Anderer Meinung war dagegen Paul Mumenthaler, der Erich Stamm die Stange hielt und kund tat, dass man das vorliegende Budget nicht dramatisieren solle. Mumenthaler wies dabei auf das nach wie vor beachtliche Eigenkapital der Gemeinde hin, aber auch auf die verschiedenen Spezialfinanzierungen, die zum Teil Überschüsse erzielen. «Angesichts dieser Tatsachen ist das vorliegende Defizit überhaupt nicht dramatisch», zeigte sich Paul Mumenthaler deutlich weniger besorgt als sein Vorredner.
Mahnende Worte
Beruhigen konnte er damit nur einen Teil der Anwesenden, nicht aber Walter Urech, der dem Gemeinderat klar zu verstehen gab, dass es so nicht weitergehen könne. Huttwil müsse in Zukunft mit sinkenden Steuereinnahmen rechnen. Diesbezüglich ist Urech vor allem die Absicht des Gemeinderates, allenfalls den Städtlisaal zu kaufen, ein Dorn im Auge. Er riet dem Gemeinderat, die Finger von diesem Geschäft zu lassen, weil man sich mit dem Kauf des Saales nur Probleme und hohe finanzielle Kosten aufbürde.
Gleicher Meinung war auch Manfred Loosli, der mahnte, dass man nicht einfach endlos Geld ausgeben könne. «Es ist mir durchaus bewusst, dass die Gemeinde investieren muss, der Gemeinderat muss aber auch einen Weg finden, die Investitionen in die richtigen Relationen zu setzen.»
Das war der Moment, in dem sich der ehemalige Gemeinderat Adrian Wüthrich einschaltete. Er warnte davor, den Gemeinderat dazu zu drängen, Investitionen aufzuschieben. Im Investitionsplan befänden sich nämlich Projekte, die schon lange hätten ausgeführt werden sollen.
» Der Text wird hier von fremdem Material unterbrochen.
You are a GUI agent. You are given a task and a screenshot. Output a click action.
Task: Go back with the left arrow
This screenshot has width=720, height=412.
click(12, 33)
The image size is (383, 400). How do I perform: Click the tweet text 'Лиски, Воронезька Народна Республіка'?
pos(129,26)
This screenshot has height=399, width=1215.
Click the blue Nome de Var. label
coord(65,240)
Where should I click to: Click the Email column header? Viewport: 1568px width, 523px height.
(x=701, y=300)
Wüthrich war auch der Meinung, dass man die aktuelle Lage nicht so schwarz malen sollte, «denn die letzten Jahre haben gezeigt, dass die Jahresrechnungen jeweils besser abschlossen als budgetiert.»
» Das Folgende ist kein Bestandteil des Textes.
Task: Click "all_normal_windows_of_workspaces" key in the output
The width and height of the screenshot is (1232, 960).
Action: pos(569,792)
«Gemeinde muss investieren»
Gemeindepräsident Walter Rohrbach zeigte Verständnis für die Sorgen der anwesenden Stimmbürger, machte aber auch klar, dass die Gemeinde investieren müsse. Er machte dazu ein Beispiel und erwähnte, dass Huttwil aktuell wachse. «Es leben immer mehr Leute in unserer Gemeinde, Leute mit schulpflichtigen Kindern. Das führt dazu, dass neue Klassen entstehen, was zusätzliche Kosten verursacht, weil neuer Schulraum benötigt wird.»
Rohrbach machte weiter klar, dass es für den Gemeinderat keine Option sei, gewisse Investitionen hinauszuschieben oder diese zu kürzen. Das sei nicht zielführend, weil diese Investitionen irgendwann dennoch anfallen würden, gab er zu verstehen. Das Hauptproblem der Gemeinde liege aktuell darin, dass Huttwil zwar wachse, aber gleichzeitig immer weniger steuerpflichtige Personen habe. Trotz des wenig erfreulichen Budgets 2022 habe sich der Gemeinderat dazu entschlossen, keine Steuererhöhung zu beantragen. Rohrbach versicherte aber: «Der Gemeinderat wird bei der Entwicklung der Finanzen genau hinschauen. Deshalb wird dieser Bereich das Hauptthema bei der kommenden Klausur des Gemeinderates sein.
Ach ja, dann war da noch dies: Letztendlich genehmigten nämlich die 27 anwesenden Stimmbürger das vorliegende Budget 2022 mit 21 Ja-Stimmen gegen 6 Nein-Stimmen.
Dann ging es noch darum, die Teilrevision des Übertragungsreglementes der Industriellen Betriebe Huttwil (IBH) zu genehmigen. Damit nämlich die Gemeinde auch weiterhin Konzessionsabgaben erheben kann, braucht es eine entsprechende Anpassung der reglementarischen Grundlage (der «Unter-Emmentaler» berichtete). Neu werden nicht bloss die Kunden der IBH eine Konzession zu entrichten haben, sondern auch die Kunden der BKW AG. Dieser Anpassung stimmte die Versammlung diskussionslos zu.